I will now turn the call over to Michael Kennedy. Thank you.
Michael N. Kennedy
Thanks, Pat, and thanks to everyone joining us today. Let me first begin by saying that our remarks today relate only to the retained operations of Forest and exclude the operations of Lone Pine from the current and historical periods. We have accounted for Lone Pine during the year as discontinued ops in our financial statements. We also provided our results excluding Lone Pine from Q4 in comparable periods in this press release.
Fourth quarter 2011 production organically increased 6% to $342 million per day from the third quarter and fell within the upper end of our guidance range. Notably, the organic growth was mainly attributable to liquids production as we were able to increase liquids for the fourth quarter to approximately 17.3000 barrels a day, which is a sequential increase of 20% or over 2,800 barrels per day compared to the third quarter. We are able to achieve our goal of exiting 2011 with a production mix comprised of 30% liquids.
Adjusted net earnings came in at $20 million or $0.18 per share, with adjusted EBITDA of $139 million and adjusted cash flow of $104 million. Differentials for natural gas were $0.36 per Mcfe, and oil maintained a positive differential this quarter at $3.56 per barrel.
NGL pricing was approximately 43% of NYMEX. NGL pricing has softened recently due to the depressed FA price environment we are currently experiencing. However, our assumption of NGL pricing has generally been around 40% to 45% of WTI, so we're not surprised by the current pricing environment.
Production expense for the quarter came in at $1.29 per Mcfe due to additional water disposal cost associated with the oil development in the Texas Panhandle and the Eagle Ford Shale. We intend to address the incremental cost by drilling new water disposal wells in the early part of 2012.

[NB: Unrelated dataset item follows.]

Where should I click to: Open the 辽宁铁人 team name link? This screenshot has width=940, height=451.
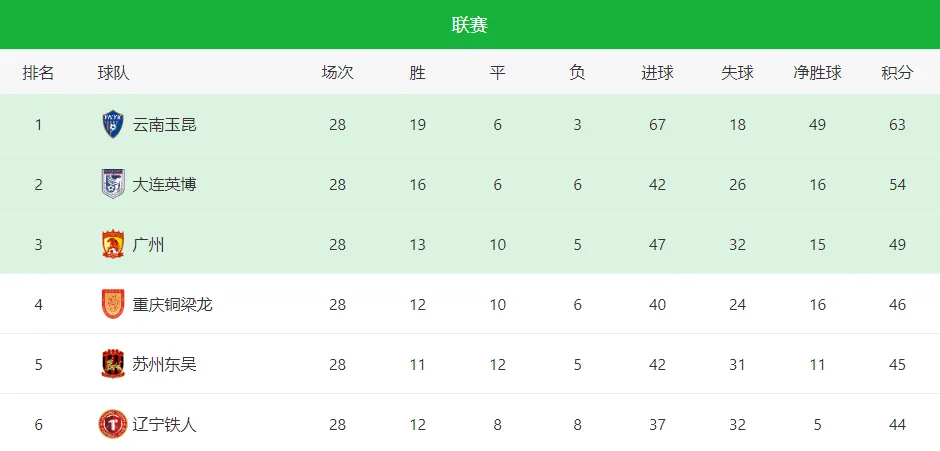tap(164, 425)
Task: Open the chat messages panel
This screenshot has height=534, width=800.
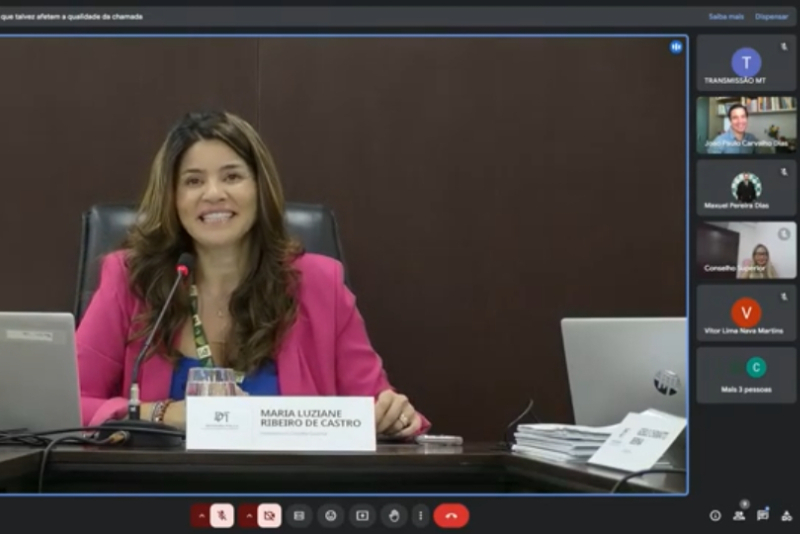Action: (x=763, y=515)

Cash G&A cost remained in line at $12 million for the quarter, and total cash cost for the fourth quarter came in flat from the third quarter. Fourth quarter DD&A increased to $2.05 per Mcfe as a result of higher finding and development costs associated with our oil and liquid-focused projects.
Our E&D capital expenditures remained essentially flat in the fourth quarter to $178 million compared to Q3. For the year, we had E&D capital expenditures of $683 million with significant science capital to assist in the development of the Eagle Ford and Wolfcamp Shale plays, and those will not be replicated in 2012.

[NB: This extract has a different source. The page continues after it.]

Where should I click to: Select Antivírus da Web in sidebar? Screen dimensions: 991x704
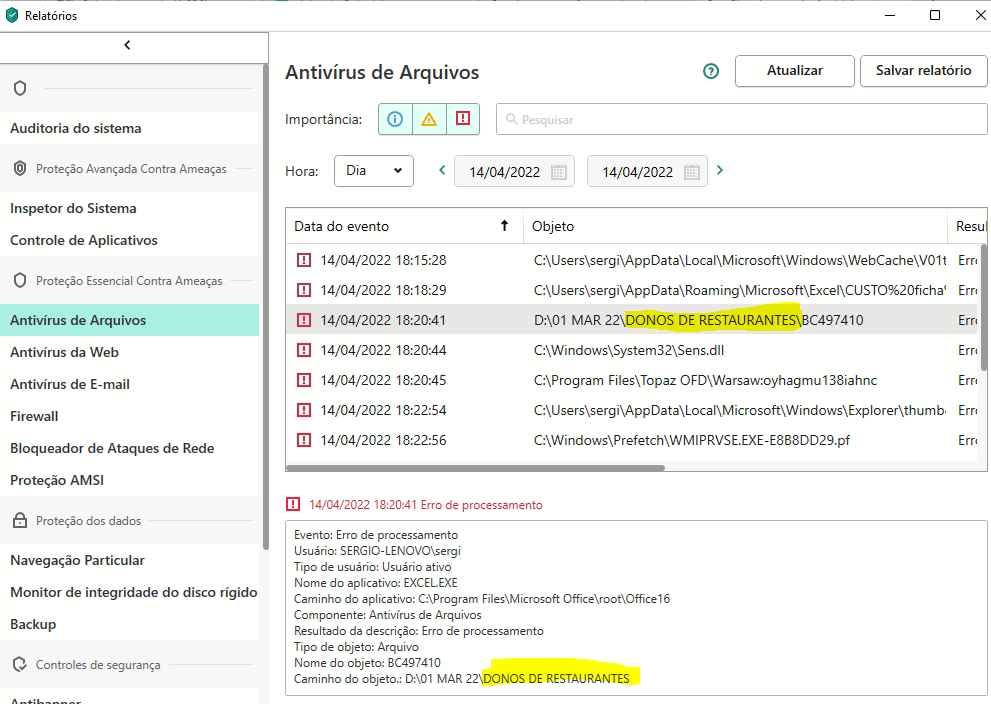point(64,352)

We invested $22 million in the fourth quarter and $205 million for the year on leasehold acquisitions of approximately 196,000 net acres in the Permian Basin, Eagle Ford Shale, Texas Panhandle and other prospective liquids areas. The significant amount of acreage we acquired in 2011 for $100,000 and $0.50 -- and $50 per acre bolsters our inventory of potential liquids drilling prospects and provides us with the portfolio to be successful in diverse commodity price environments. We don't anticipate any further material undeveloped leasehold acquisitions going forward in 2012.